A disputa por selfies e espaço é tanta que muitos sequer olham para os quadros ao redor — obras-primas de Ticiano e Veronese passam despercebidas.
“Você não vê um quadro”, disse Ji-Hyun Park, de 28 anos, que viajou de Seul a Paris. “Você vê celulares, vê cotovelos, sente calor. E depois é empurrado para fora.”
O plano de Macron, chamado “Nova Renascença do Louvre”, promete resolver parte do problema. A Mona Lisa terá uma sala exclusiva, com entrada controlada por horário, e será criado um novo acesso ao museu pela margem do rio Sena até 2031, para desafogar a pirâmide.
“As condições de exibição e de acolhimento vão estar à altura do que a Mona Lisa merece”, afirmou Macron, em janeiro.
Mas os trabalhadores acusam o presidente de hipocrisia. Enquanto ele promete novos espaços e acessos, os subsídios anuais do governo francês ao museu caíram mais de 20% na última década — mesmo com o aumento do número de visitantes.
“É revoltante que o presidente faça discursos aqui no nosso museu”, disse Sefian. “Mas, se você olhar de perto, verá que o investimento do Estado só piora ano após ano.”
Alguns funcionários cogitam reabrir parcialmente a “rota das obras-primas” por algumas horas, permitindo acesso à Mona Lisa e à Vênus de Milo. O museu completo pode voltar a funcionar na quarta-feira. Turistas com ingressos para segunda devem poder reutilizá-los. O Louvre não abre às terças.
Um museu no limite
O Louvre recebeu 8,7 milhões de visitantes em 2023 — mais do que o dobro da capacidade para a qual foi projetado.

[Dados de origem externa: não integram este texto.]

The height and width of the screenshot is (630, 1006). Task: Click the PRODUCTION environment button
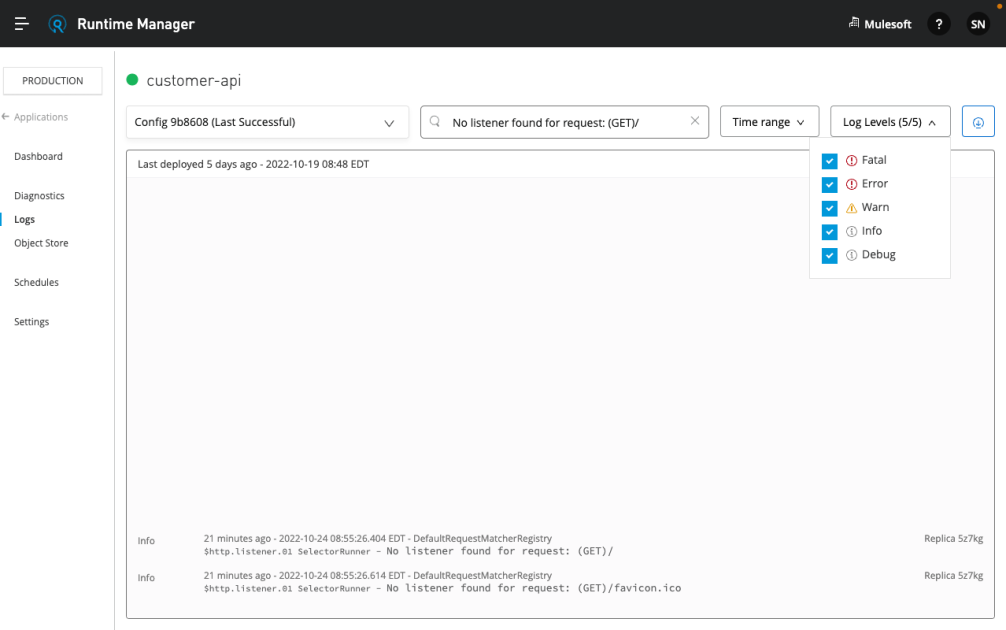[52, 81]
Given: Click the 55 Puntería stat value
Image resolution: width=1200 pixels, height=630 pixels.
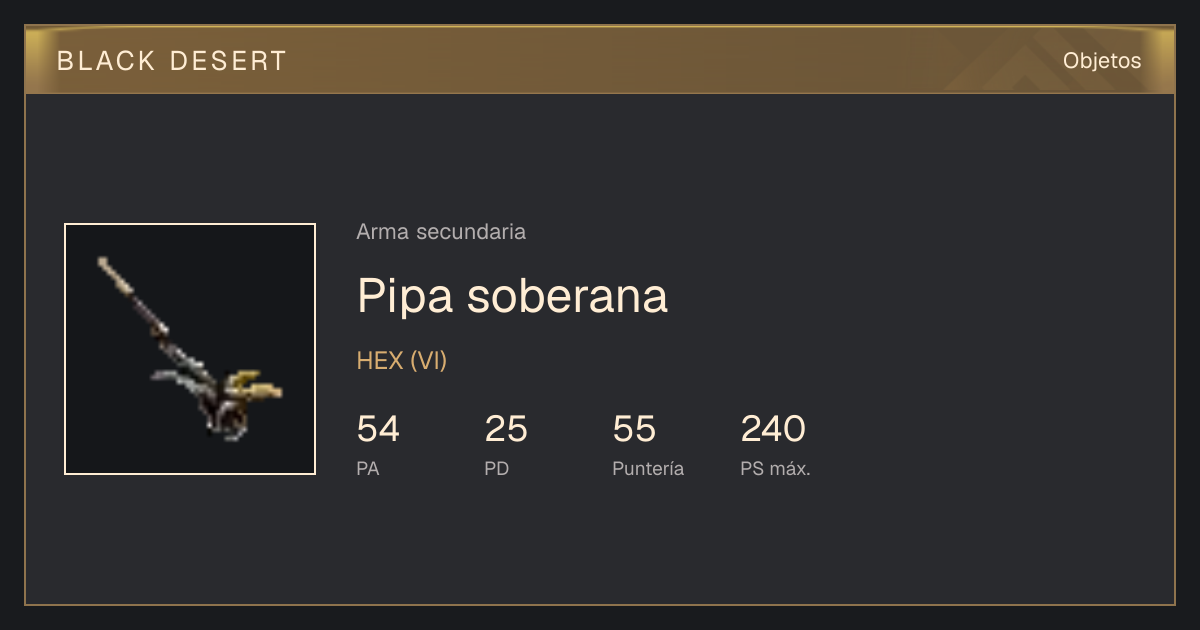Looking at the screenshot, I should tap(634, 429).
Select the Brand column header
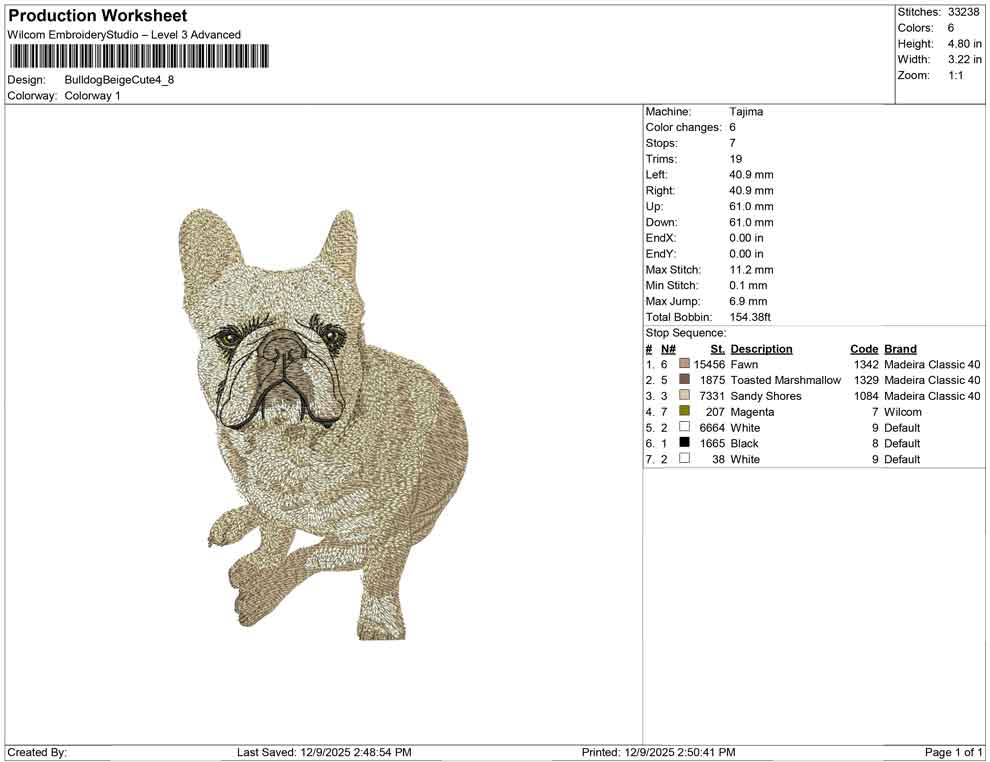Image resolution: width=990 pixels, height=762 pixels. point(898,349)
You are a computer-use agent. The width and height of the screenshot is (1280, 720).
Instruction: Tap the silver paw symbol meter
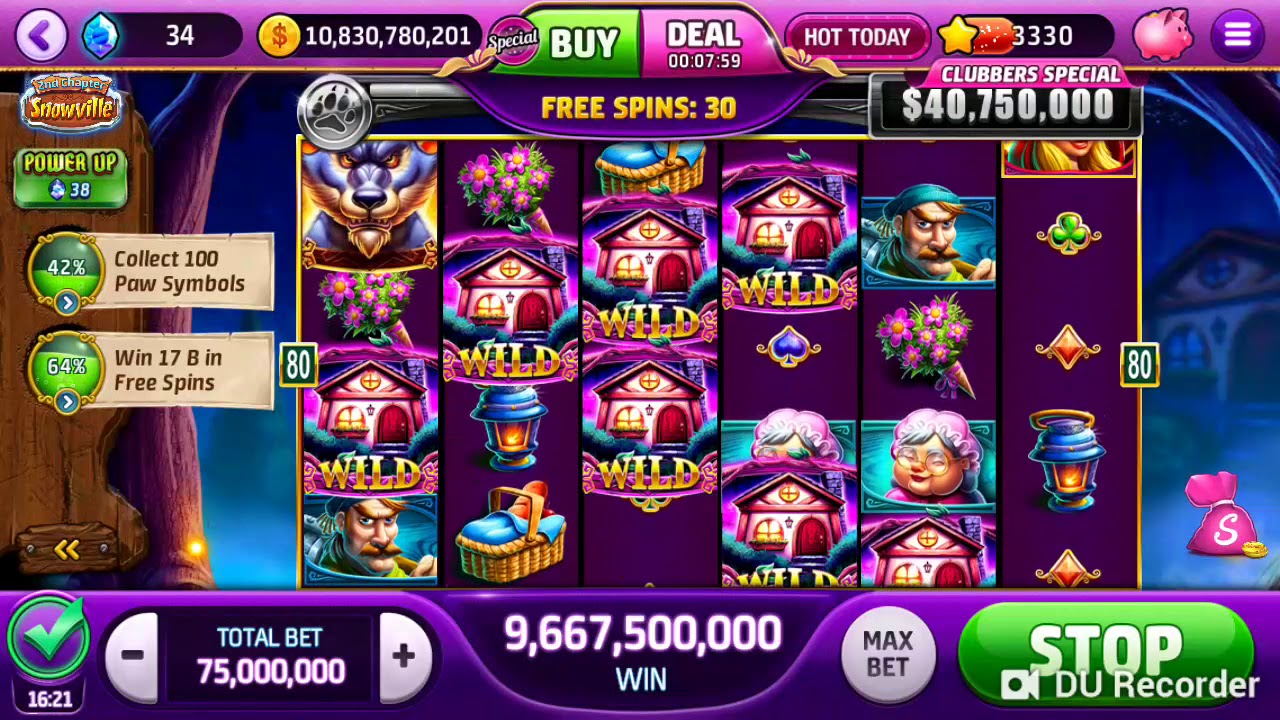point(335,109)
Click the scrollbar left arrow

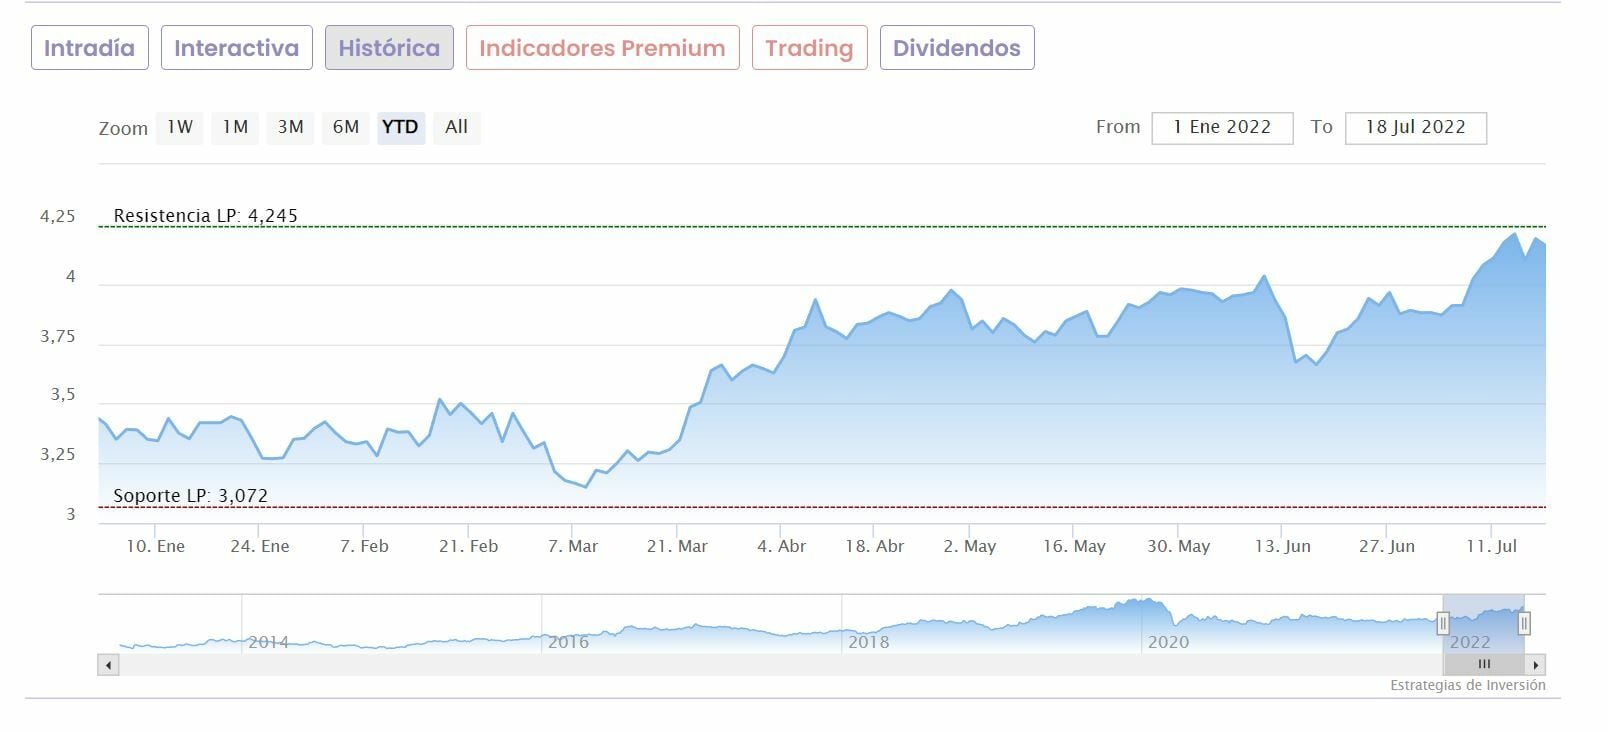[108, 665]
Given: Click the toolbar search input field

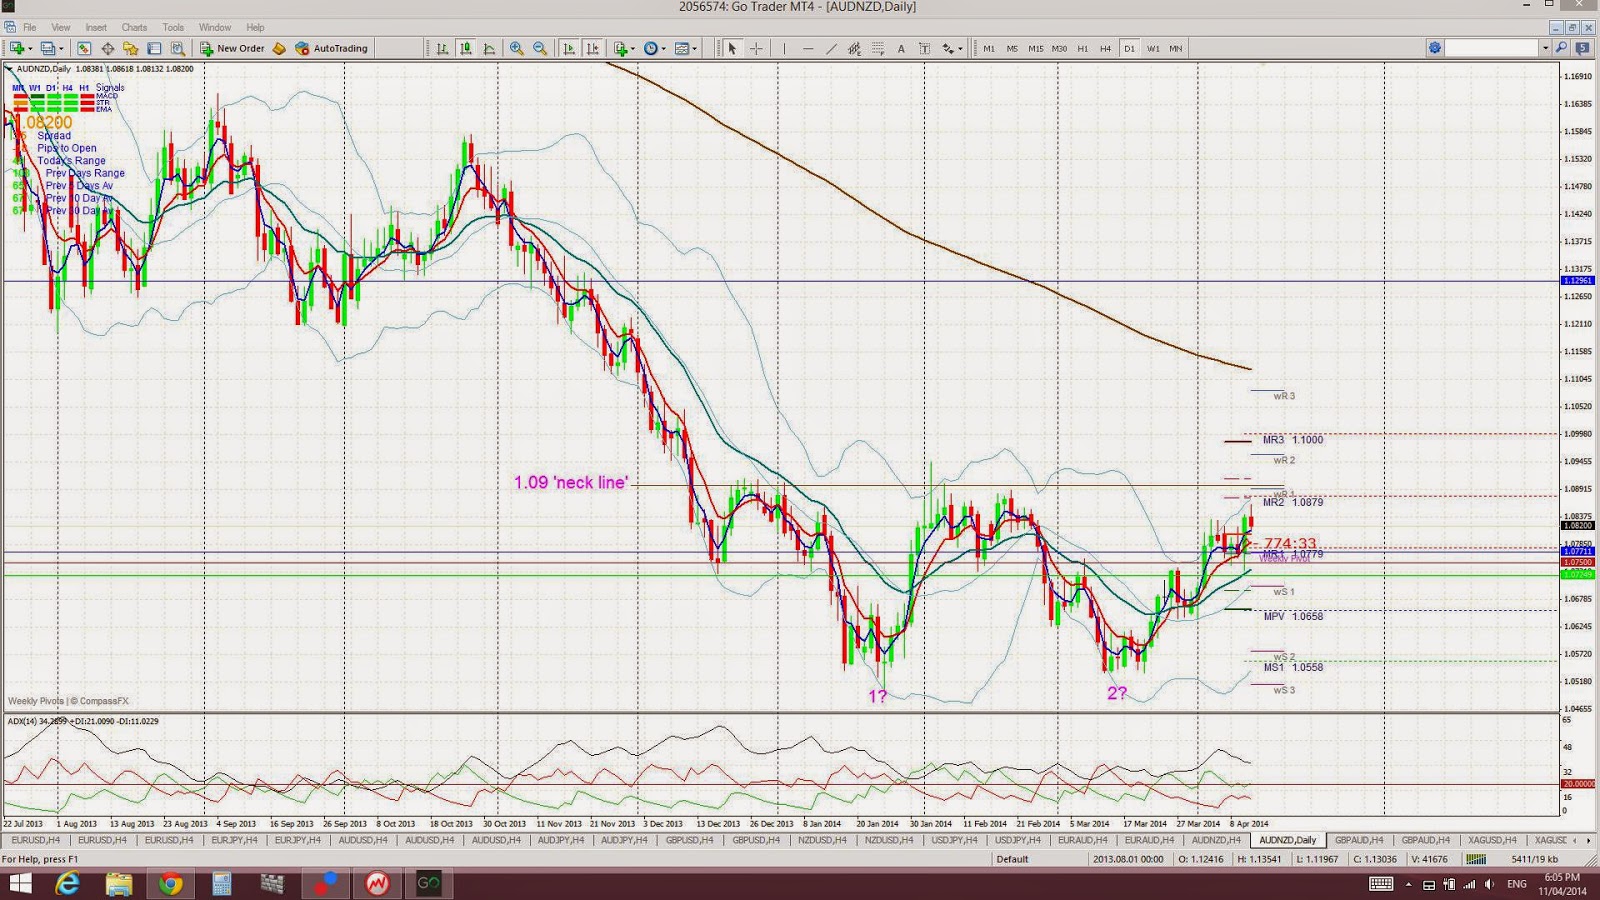Looking at the screenshot, I should (1492, 48).
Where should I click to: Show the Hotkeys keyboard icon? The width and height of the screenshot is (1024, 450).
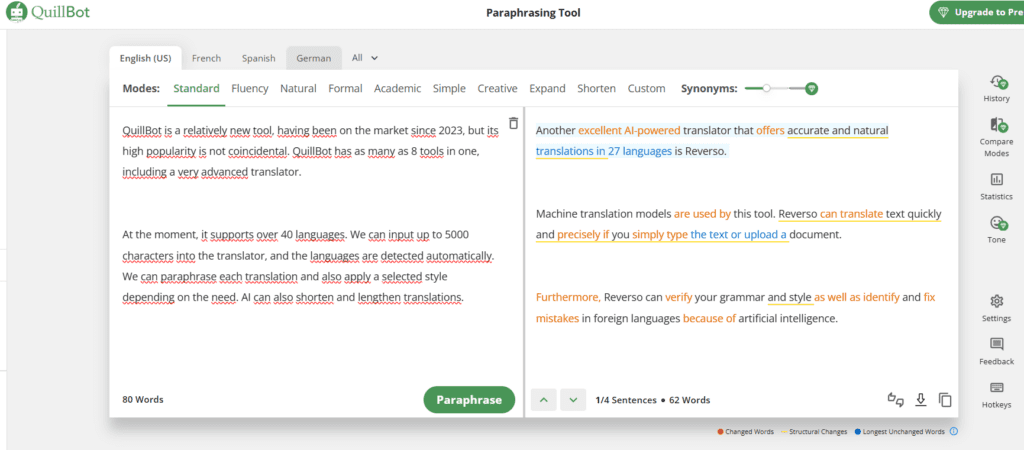click(x=996, y=390)
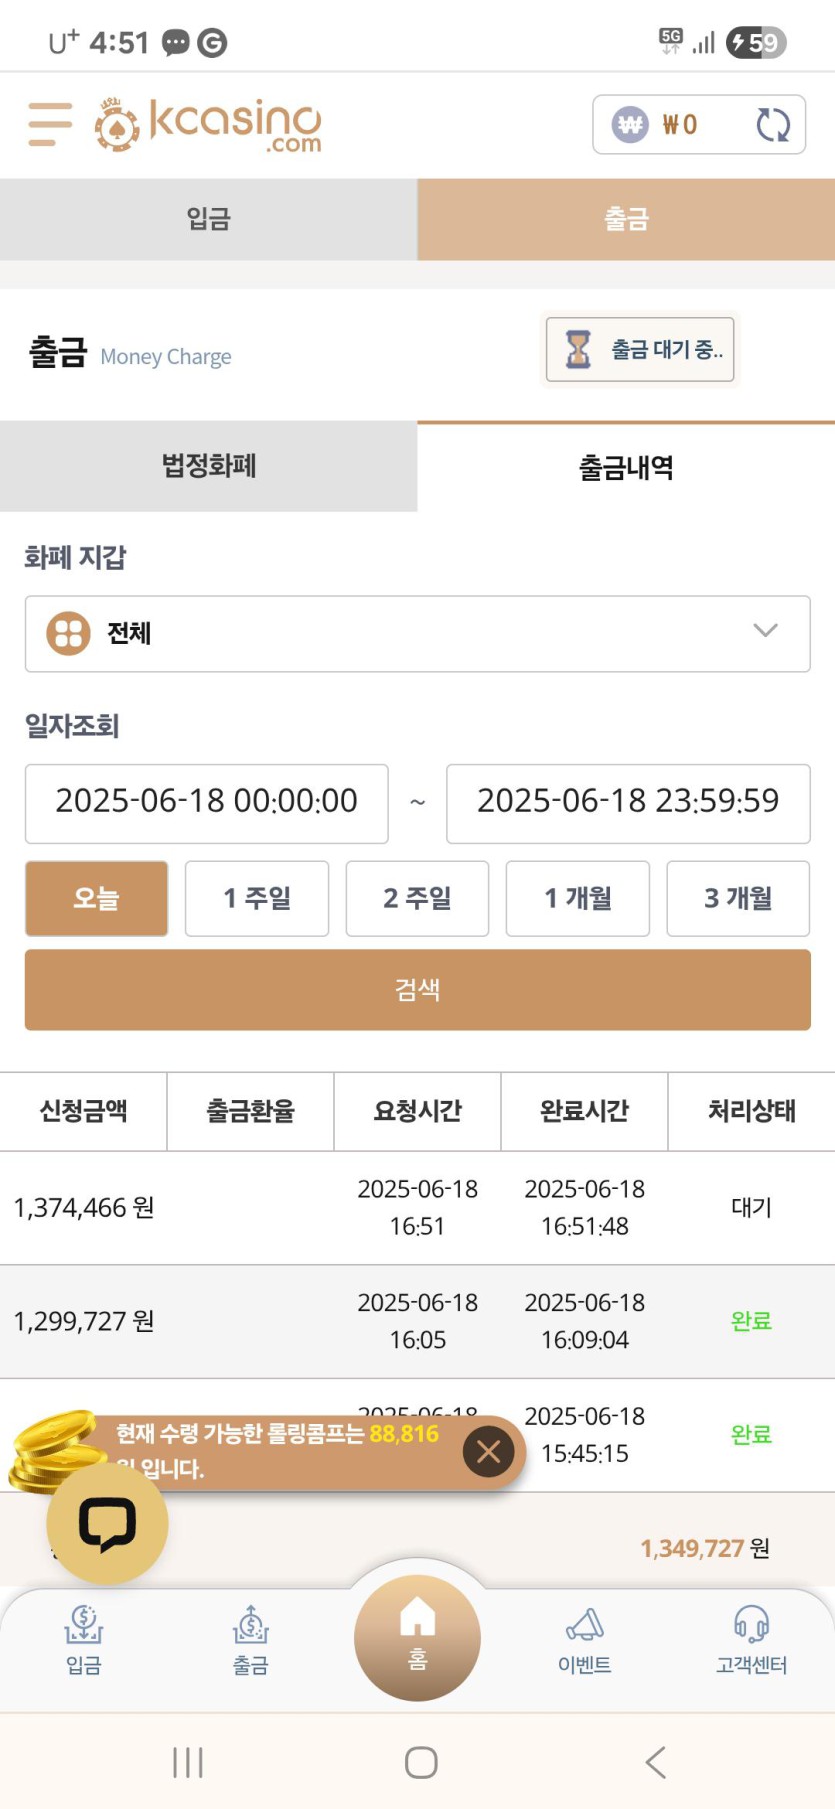The width and height of the screenshot is (835, 1809).
Task: Select the 1 주일 date range
Action: (257, 898)
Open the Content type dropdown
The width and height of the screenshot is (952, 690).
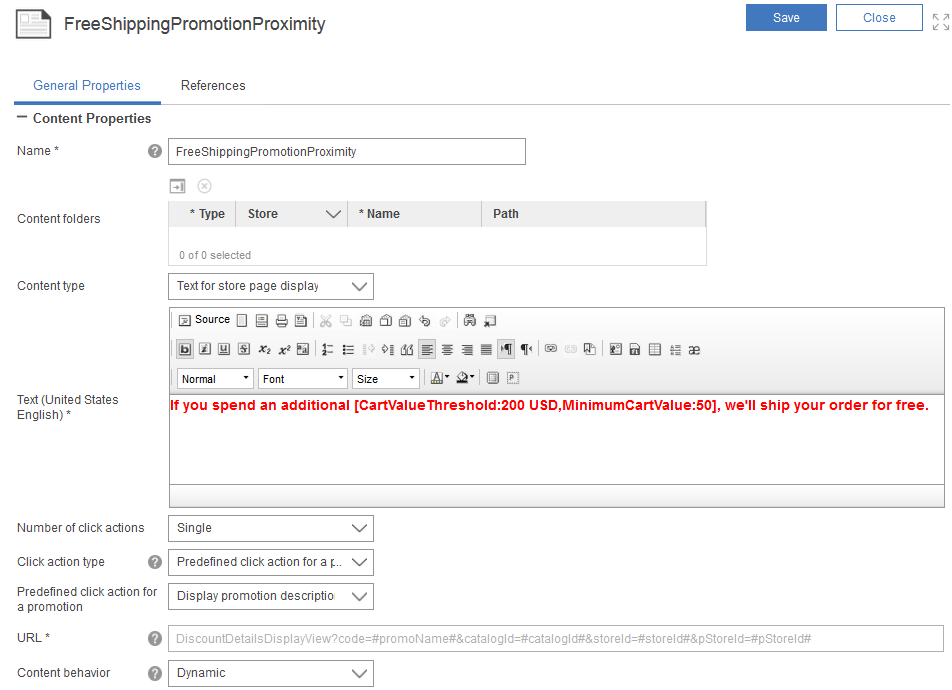[x=270, y=286]

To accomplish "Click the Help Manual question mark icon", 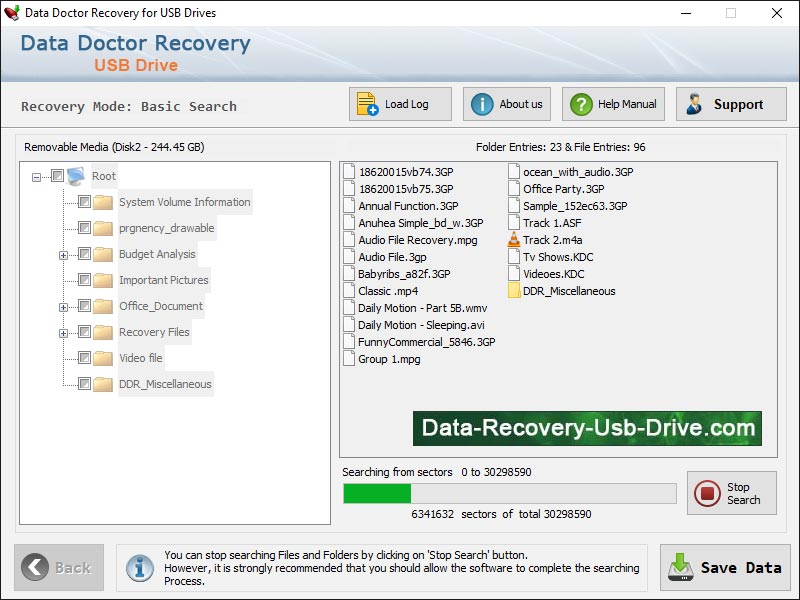I will (580, 104).
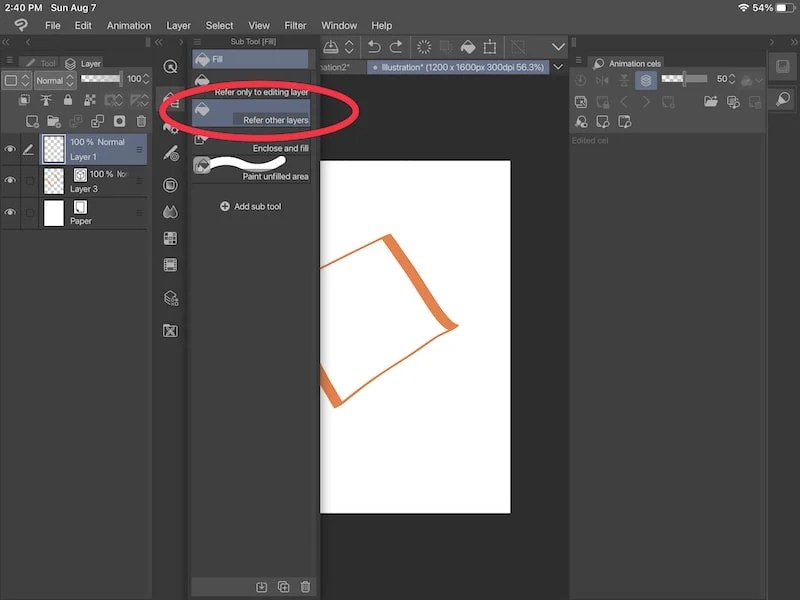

Mesmo com um limite diário de 30 mil pessoas, funcionários relatam que a visita virou um teste de resistência: poucos banheiros, áreas de descanso insuficientes e calor excessivo, amplificado pelo efeito estufa da pirâmide de vidro.
Em um memorando vazado, a presidente do Louvre, Laurence des Cars, alertou que parte do prédio “não é mais à prova d’água”, que as variações de temperatura ameaçam obras inestimáveis, e que o museu falha até em oferecer o básico — como alimentação, sinalização e banheiros — nos padrões internacionais. Ela descreveu a experiência como “um desafio físico”.
A paralisação começou como uma reunião de rotina e virou um grito coletivo de frustração. As negociações entre funcionários e direção começaram às 10h30 e seguiram à tarde.
O plano de renovação será financiado por ingressos, doações privadas, verba estatal e royalties do Louvre Abu Dhabi. O preço do ingresso para turistas de fora da União Europeia deve aumentar ainda este ano.
Mas os trabalhadores dizem que não podem esperar tanto.
Ao contrário de outros ícones de Paris, como a Catedral de Notre-Dame ou o Centro Pompidou, que estão sendo restaurados com apoio do governo, o Louvre segue num limbo — nem restaurado, nem totalmente funcional.
Macron, que celebrou sua vitória presidencial de 2017 aos pés da pirâmide e exibiu o Louvre durante a Olimpíada de Paris em 2024, prometeu um museu mais seguro e moderno até o fim da década.
Até lá, o maior tesouro cultural da França — e os milhões que o visitam — seguem presos nas rachaduras.